The 47,000-member union is on collision course again with the management, as it is seeking an 8.16 per cent raise in their basic pay, an increase in the company’s mandatory retirement age and shorter working hours, in addition to the inclusion of bonuses in “ordinary wages” - a figure used to calculate various statutory entitlements. The company is so far opposed to including bonuses in ordinary wages, as it would lead to an increase in overtime pay.
“At Hyundai Motor, strikes have become a tool for solving labour issues,” Park Tae-ju, a professor of the Employment and Labor Training Institute, told The Korea Herald in a recent interview.
Park, who published the book “Hyundai Motor, a Mirror of Korean Labor Relations” early this month, is an expert on the labour-management relations of Hyundai Motor.
“The repetitive labour disputes at Hyundai Motor are becoming a lose-lose game,” he warned.
Unionized workers of Hyundai Motor have had their annual pay increased by an annual average of 4-5 per cent over the past decade, except in 2009 when they agreed on a freeze in basic income due to falling profits that were brought on by the global economic downturn.
The average annual pay of production workers at Hyundai Motor hit a record high of 94 million won ($92,500) in 2013.
“We cannot blame the production workers for the high pay levels, as they are set by negotiations with their company,” Park said. “The problem is, the raise is not based on performance improvements.
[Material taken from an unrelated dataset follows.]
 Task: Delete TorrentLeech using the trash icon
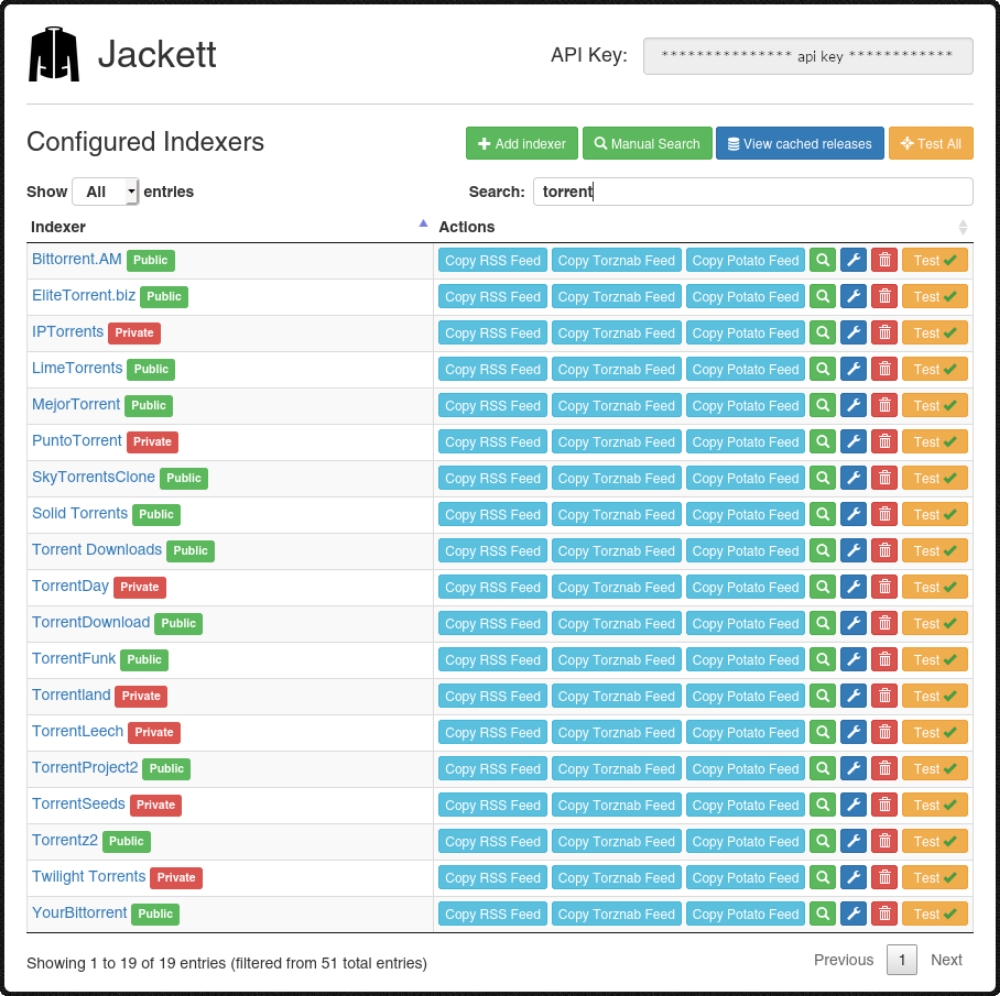[884, 732]
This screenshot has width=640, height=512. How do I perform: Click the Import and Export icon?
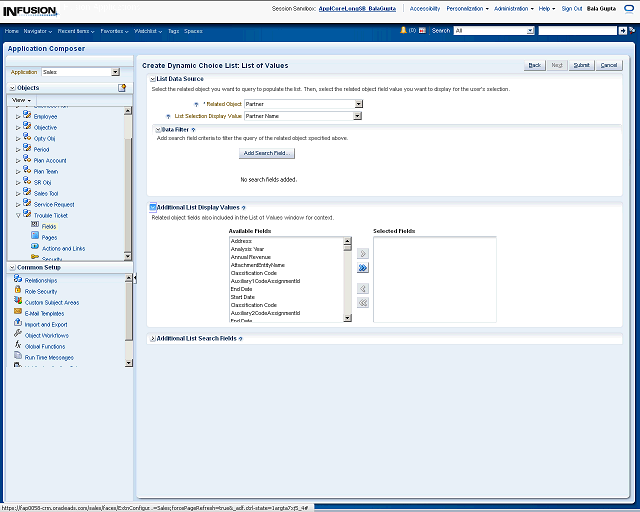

Behind their fat paychecks is the sacrifice of other workers, including workers at the suppliers. This is part of the reason why unfavorable public sentiment is building against the Hyundai unionists.”
Park was also critical of the management, saying that the company has been unenthusiastic about improving the situation.
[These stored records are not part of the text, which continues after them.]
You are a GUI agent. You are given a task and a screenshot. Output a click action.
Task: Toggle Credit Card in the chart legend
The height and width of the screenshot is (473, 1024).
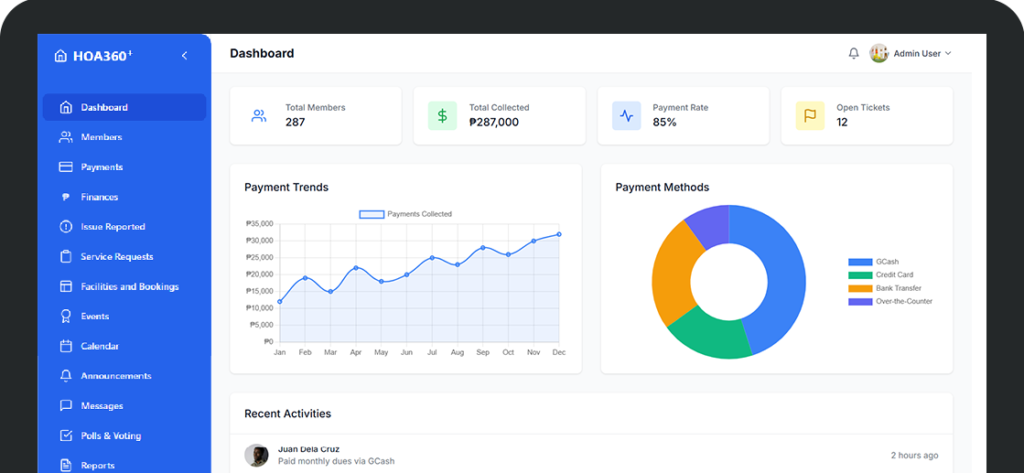893,275
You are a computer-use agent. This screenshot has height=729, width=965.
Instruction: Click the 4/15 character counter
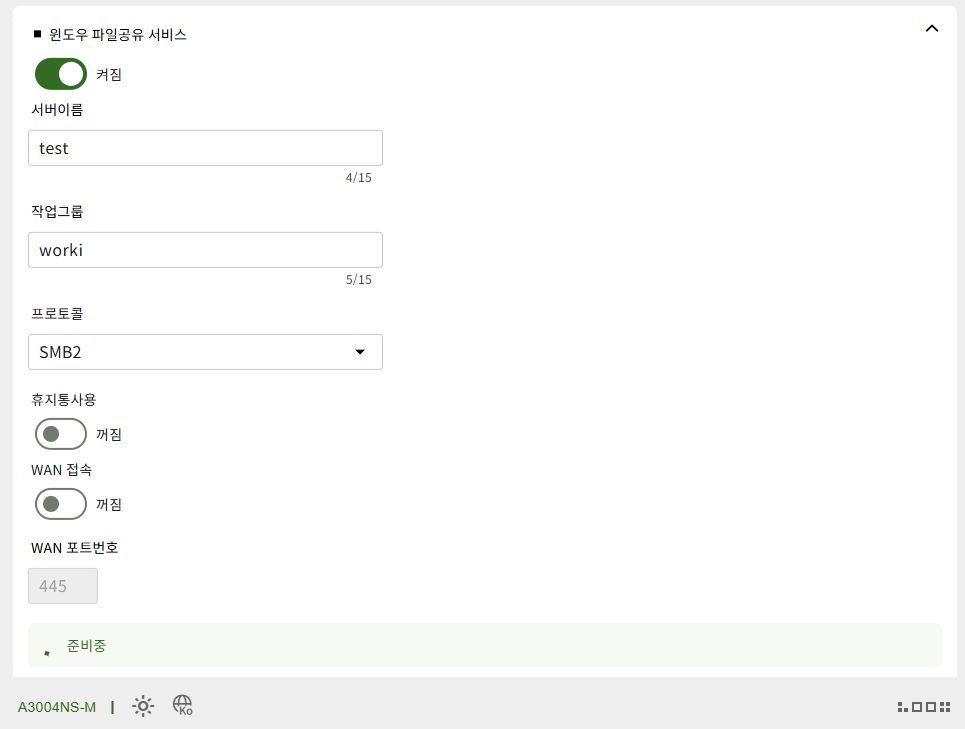(359, 178)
“The company has never considered the union as a stakeholder or partner for a better future. The management was busy compromising with the union and heading toward its ultimate goal of achieving the firm’s annual growth target.”
The repetitive labour disputes, however, have recently been taking a toll on the company’s corporate and product brand image.
“More Korean consumers, who have helped Hyundai grow into a global brand, will shun the Hyundai brand unless the company and the union end their lose-lose game,” Park said.
Reforms in the pay structure
The professor said he doubted that Hyundai Motor’s labour relations would improve in the short term.
“The union workers will not stop fighting for pay raises under the current pay system in which their ordinary wages, which are composed of basic pay and fixed allowances, remains so low.”
The carmaker still runs a seniority-based pay system for production workers rather than a performance-driven one, and the proportion of the total annual pay package included in ordinary wage calculations is relatively low.
According to company data, the ordinary wage of production workers at Hyundai Motor is about 30 per cent of the total annual pay.
Bonuses and incentives, which can be flexible and are linked to corporate performance, account for about half of worker’s annual pay package.
“Under the current pay structure, despite the continued pay increases, workers will continue to feel insecure since they know the good business can’t last,” Park said.
To solve the issue, the company has developed a new pay structure, which will be more closely linked to performance and is designed to increase production workers’ job security.
“I doubt that the union will come to the negotiation table to discuss the new pay system without being guaranteed a raise,” Park said.
He advised the company to get help from third party experts, as it did when shorter working hours were a key labour issue a few years ago.
”The company has to consider all the options to improve its labour relations this year, when a relatively dovish union leader is in power,” he advised.
The current union head Lee Kyung-hoon is seen as a less hostile leader than some of his predecessors, and more open to discussions with management to create a win-win partnership.